* Problem statement: If a line of the data below holds the string "icon", copy it.
#### Record excerpts ####
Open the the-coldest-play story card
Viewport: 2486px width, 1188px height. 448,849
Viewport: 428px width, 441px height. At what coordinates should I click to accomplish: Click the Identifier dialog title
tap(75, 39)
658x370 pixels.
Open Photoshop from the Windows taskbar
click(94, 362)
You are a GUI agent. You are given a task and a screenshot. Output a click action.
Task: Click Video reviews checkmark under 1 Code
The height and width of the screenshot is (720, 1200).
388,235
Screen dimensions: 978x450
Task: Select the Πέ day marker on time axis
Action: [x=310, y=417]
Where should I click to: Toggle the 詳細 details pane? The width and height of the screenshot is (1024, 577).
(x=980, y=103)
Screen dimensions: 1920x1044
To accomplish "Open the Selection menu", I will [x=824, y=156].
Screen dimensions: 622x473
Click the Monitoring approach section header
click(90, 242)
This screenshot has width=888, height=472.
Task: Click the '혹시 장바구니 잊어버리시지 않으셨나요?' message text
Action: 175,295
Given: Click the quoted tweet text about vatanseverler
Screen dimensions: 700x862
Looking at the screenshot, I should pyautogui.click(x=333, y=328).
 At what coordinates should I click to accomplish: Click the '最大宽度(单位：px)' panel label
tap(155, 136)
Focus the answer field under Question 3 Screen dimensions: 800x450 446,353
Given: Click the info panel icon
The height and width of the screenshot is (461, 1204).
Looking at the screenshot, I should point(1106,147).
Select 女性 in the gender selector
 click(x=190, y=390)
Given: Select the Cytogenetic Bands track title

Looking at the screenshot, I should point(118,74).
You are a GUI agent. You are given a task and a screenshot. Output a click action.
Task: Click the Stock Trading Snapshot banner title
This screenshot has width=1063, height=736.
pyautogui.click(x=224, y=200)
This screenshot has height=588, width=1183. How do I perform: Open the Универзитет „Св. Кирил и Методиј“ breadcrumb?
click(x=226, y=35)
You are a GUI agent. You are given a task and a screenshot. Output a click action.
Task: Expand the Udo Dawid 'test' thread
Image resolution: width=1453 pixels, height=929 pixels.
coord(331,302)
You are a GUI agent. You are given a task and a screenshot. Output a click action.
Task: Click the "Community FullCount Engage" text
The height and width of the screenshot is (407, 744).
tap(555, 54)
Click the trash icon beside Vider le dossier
####
* Output of the exercise:
Given: Click the info panel icon
Click the trash icon beside Vider le dossier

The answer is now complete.